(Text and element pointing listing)
◆ ◆ ◆ ◆ ◆

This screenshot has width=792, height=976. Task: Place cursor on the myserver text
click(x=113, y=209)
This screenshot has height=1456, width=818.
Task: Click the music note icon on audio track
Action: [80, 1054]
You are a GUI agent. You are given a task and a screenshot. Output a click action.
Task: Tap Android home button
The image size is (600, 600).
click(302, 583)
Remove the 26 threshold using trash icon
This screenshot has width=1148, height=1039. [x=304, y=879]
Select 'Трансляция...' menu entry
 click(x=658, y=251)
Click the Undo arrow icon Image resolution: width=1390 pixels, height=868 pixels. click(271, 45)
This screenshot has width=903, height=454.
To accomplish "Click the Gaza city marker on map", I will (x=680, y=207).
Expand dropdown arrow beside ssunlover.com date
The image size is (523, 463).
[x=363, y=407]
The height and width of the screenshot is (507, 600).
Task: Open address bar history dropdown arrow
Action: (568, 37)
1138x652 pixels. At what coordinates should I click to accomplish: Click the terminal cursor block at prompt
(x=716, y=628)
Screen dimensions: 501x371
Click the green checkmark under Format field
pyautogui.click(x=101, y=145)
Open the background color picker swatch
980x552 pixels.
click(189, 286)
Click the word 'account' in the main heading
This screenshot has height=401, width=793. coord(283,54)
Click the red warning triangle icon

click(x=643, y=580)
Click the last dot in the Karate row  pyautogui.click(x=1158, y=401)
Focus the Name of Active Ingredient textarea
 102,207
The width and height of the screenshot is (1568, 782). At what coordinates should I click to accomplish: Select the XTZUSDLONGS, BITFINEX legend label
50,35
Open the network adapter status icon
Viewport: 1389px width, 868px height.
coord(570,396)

◆ ◆ ◆ ◆ ◆

## YOUR TASK
In the listing above, find every line that contains the word "Select", matching case exactly, and copy each of those lines in full.

## WRITTEN RESPONSE
Select 'Трансляция...' menu entry
The width and height of the screenshot is (1568, 782). At what coordinates should I click to accomplish: Select the XTZUSDLONGS, BITFINEX legend label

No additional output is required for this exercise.